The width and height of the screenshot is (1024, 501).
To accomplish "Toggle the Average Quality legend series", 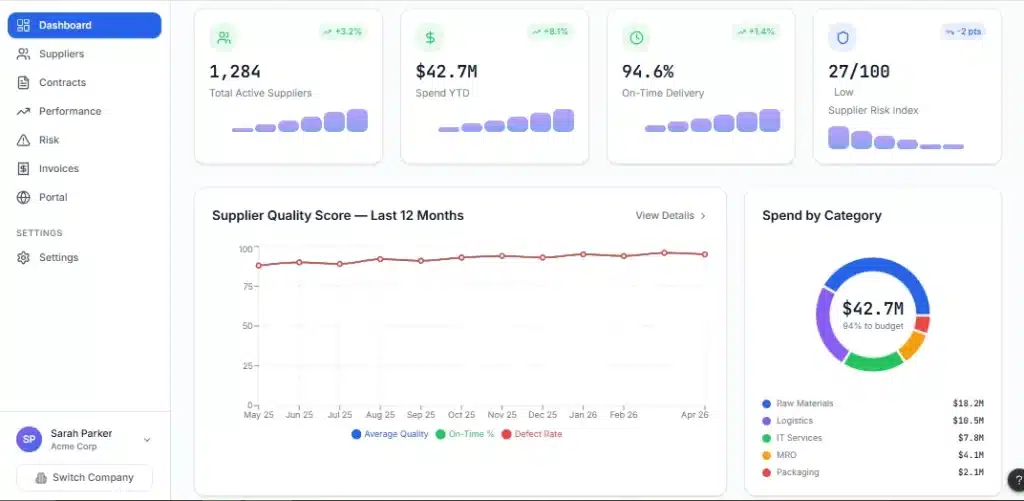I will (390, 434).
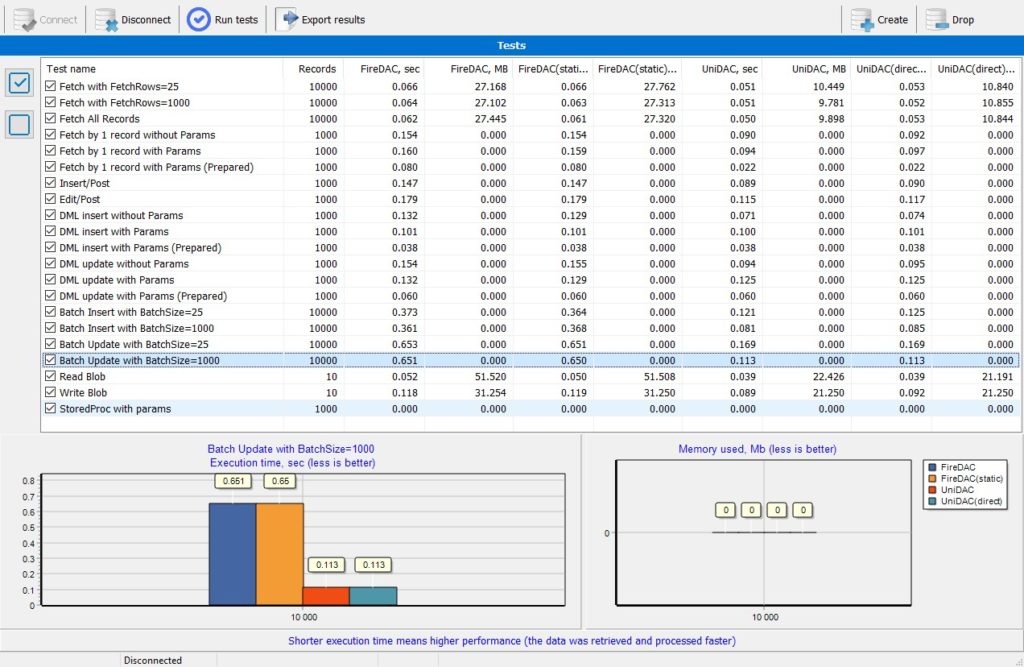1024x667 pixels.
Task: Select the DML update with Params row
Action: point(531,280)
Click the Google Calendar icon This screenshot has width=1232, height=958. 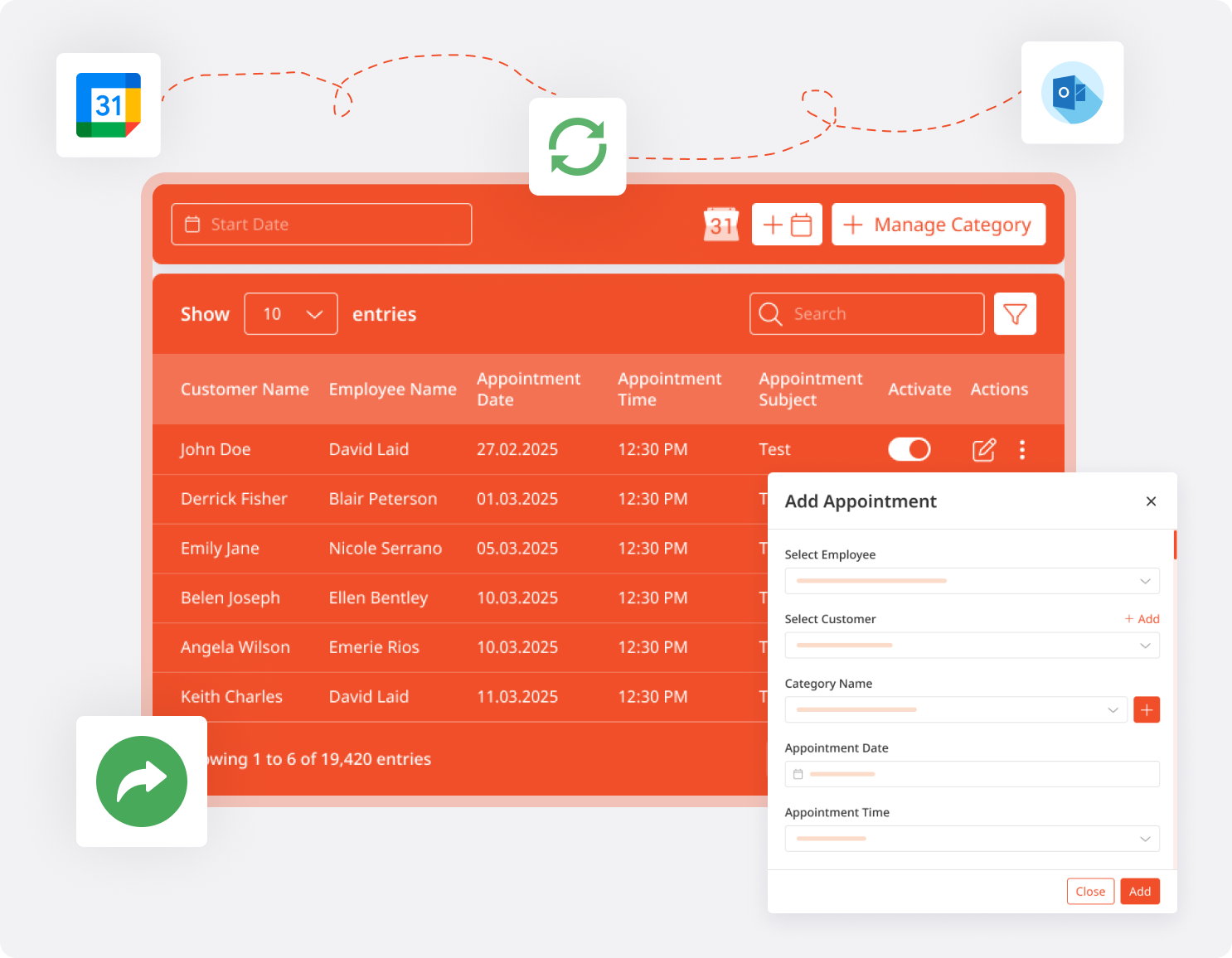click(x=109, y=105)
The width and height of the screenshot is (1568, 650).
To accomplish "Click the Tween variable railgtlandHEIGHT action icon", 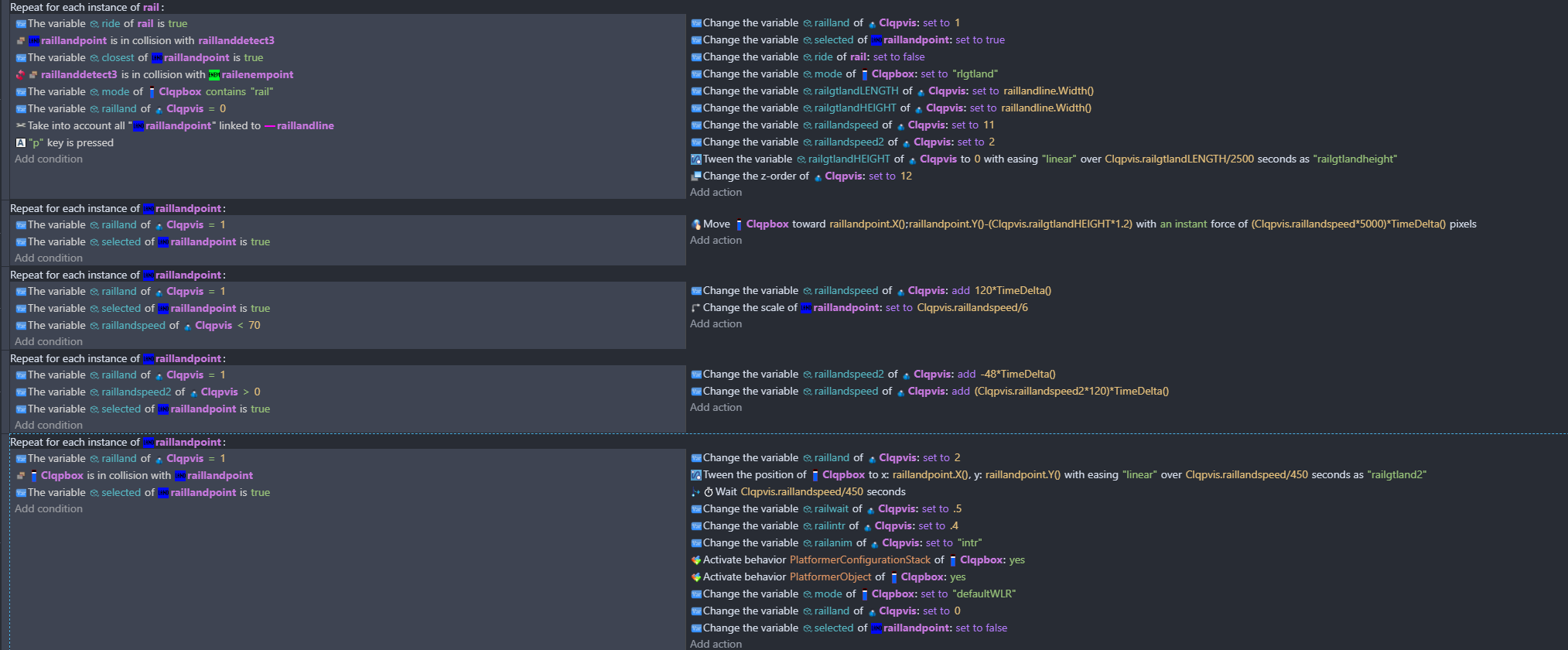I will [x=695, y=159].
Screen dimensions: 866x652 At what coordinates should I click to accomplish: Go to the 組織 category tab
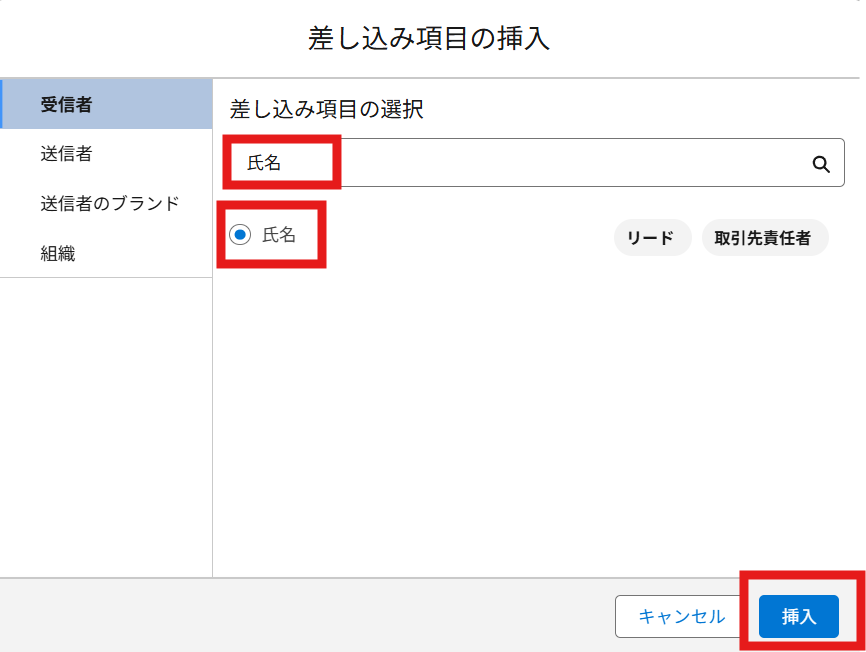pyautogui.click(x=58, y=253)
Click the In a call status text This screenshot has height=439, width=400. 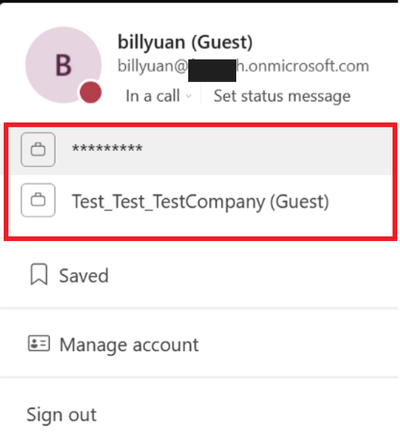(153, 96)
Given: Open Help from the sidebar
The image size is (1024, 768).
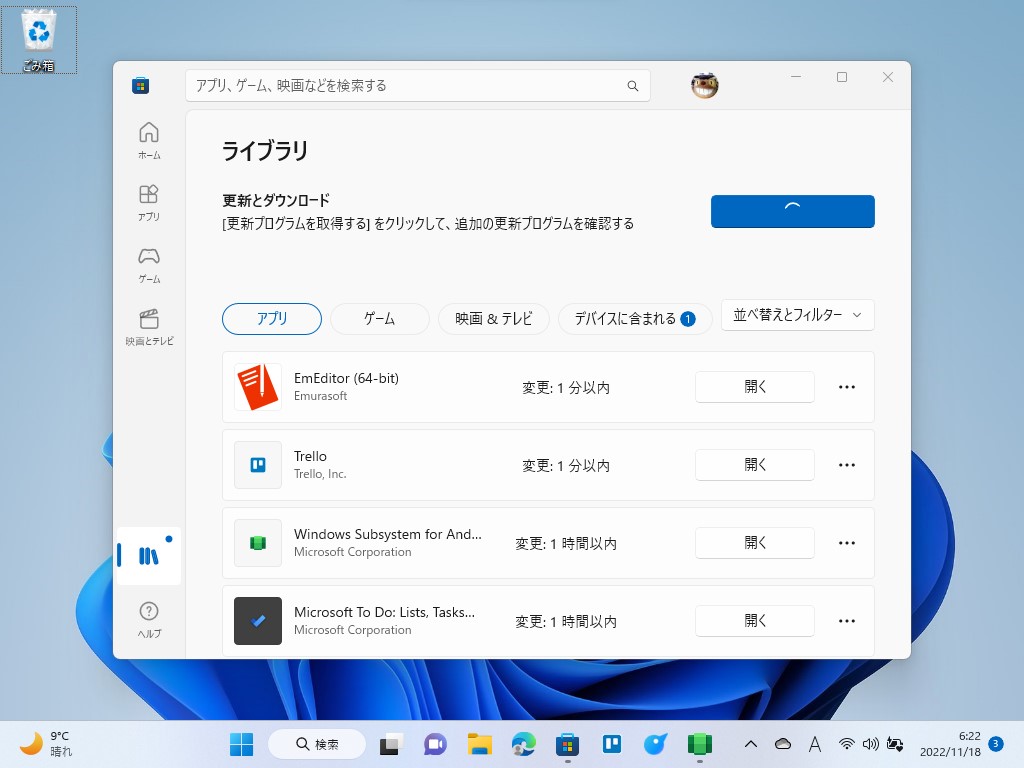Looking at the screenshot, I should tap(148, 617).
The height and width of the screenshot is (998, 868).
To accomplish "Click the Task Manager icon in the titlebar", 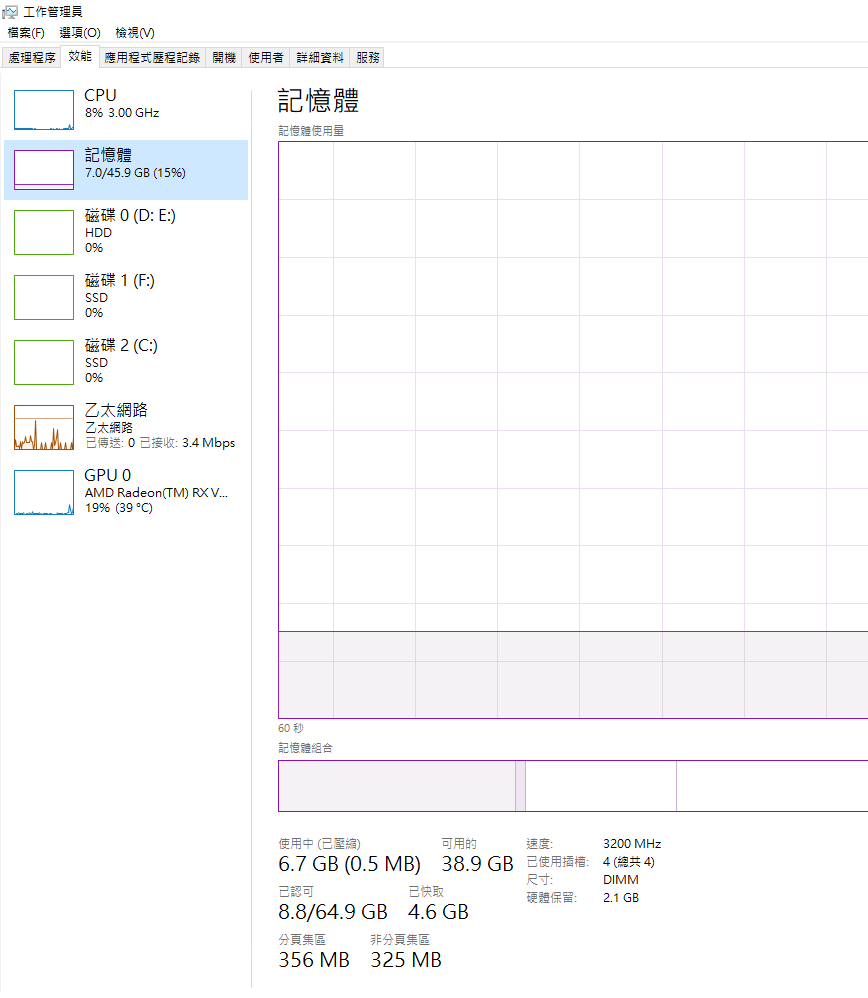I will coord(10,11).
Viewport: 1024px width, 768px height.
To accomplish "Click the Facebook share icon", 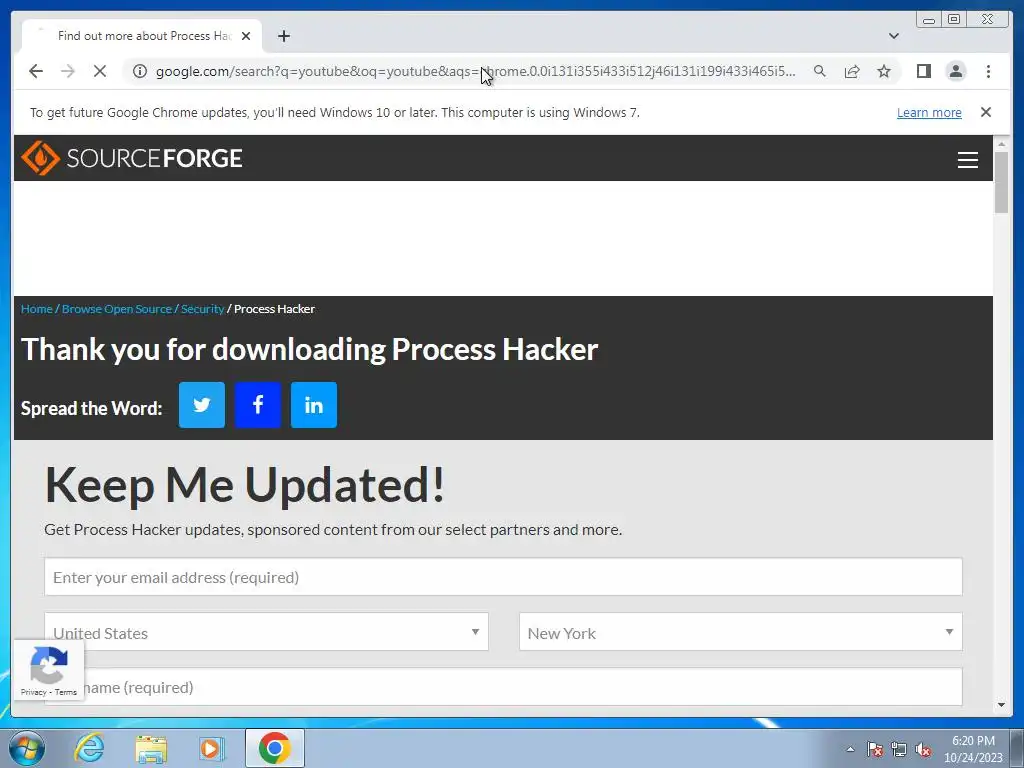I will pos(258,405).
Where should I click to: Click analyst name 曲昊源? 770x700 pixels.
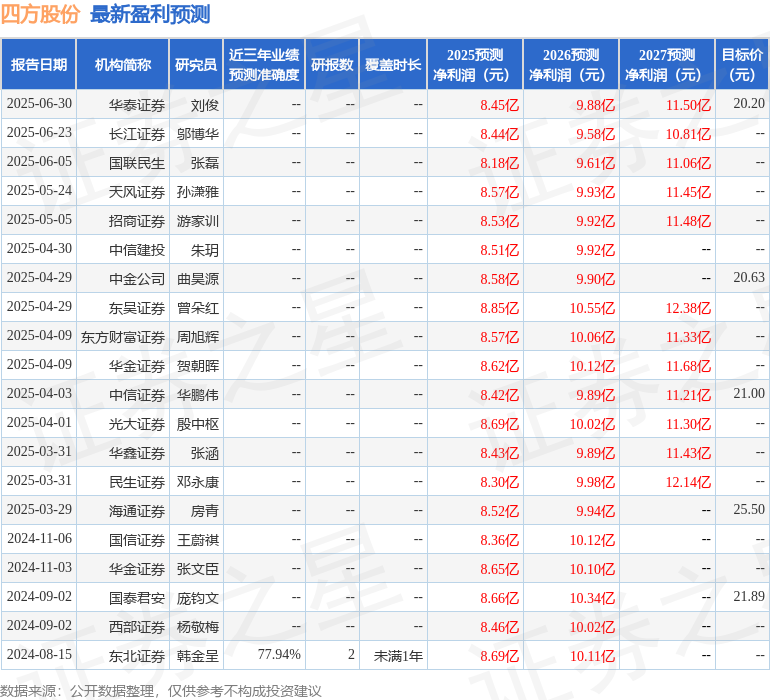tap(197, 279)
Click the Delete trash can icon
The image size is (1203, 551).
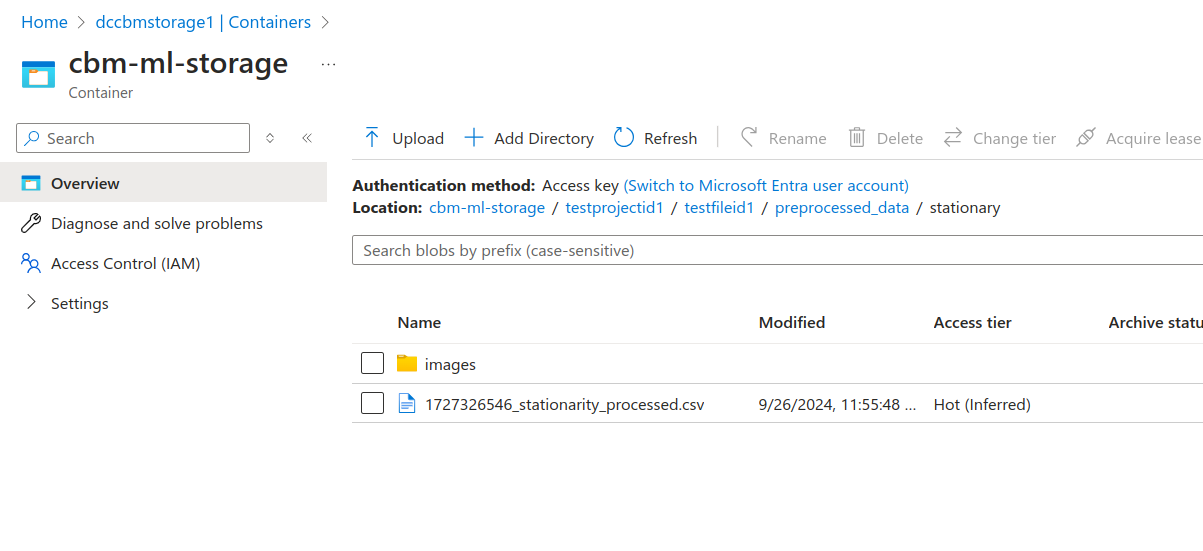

TASK TO COMPLETE:
Everything from the line containing "Click the Delete trash can icon" through the last line of the records above is to be reproduced exactly, except the pictures.

SOLUTION TO THIS PROBLEM:
Click the Delete trash can icon
The image size is (1203, 551).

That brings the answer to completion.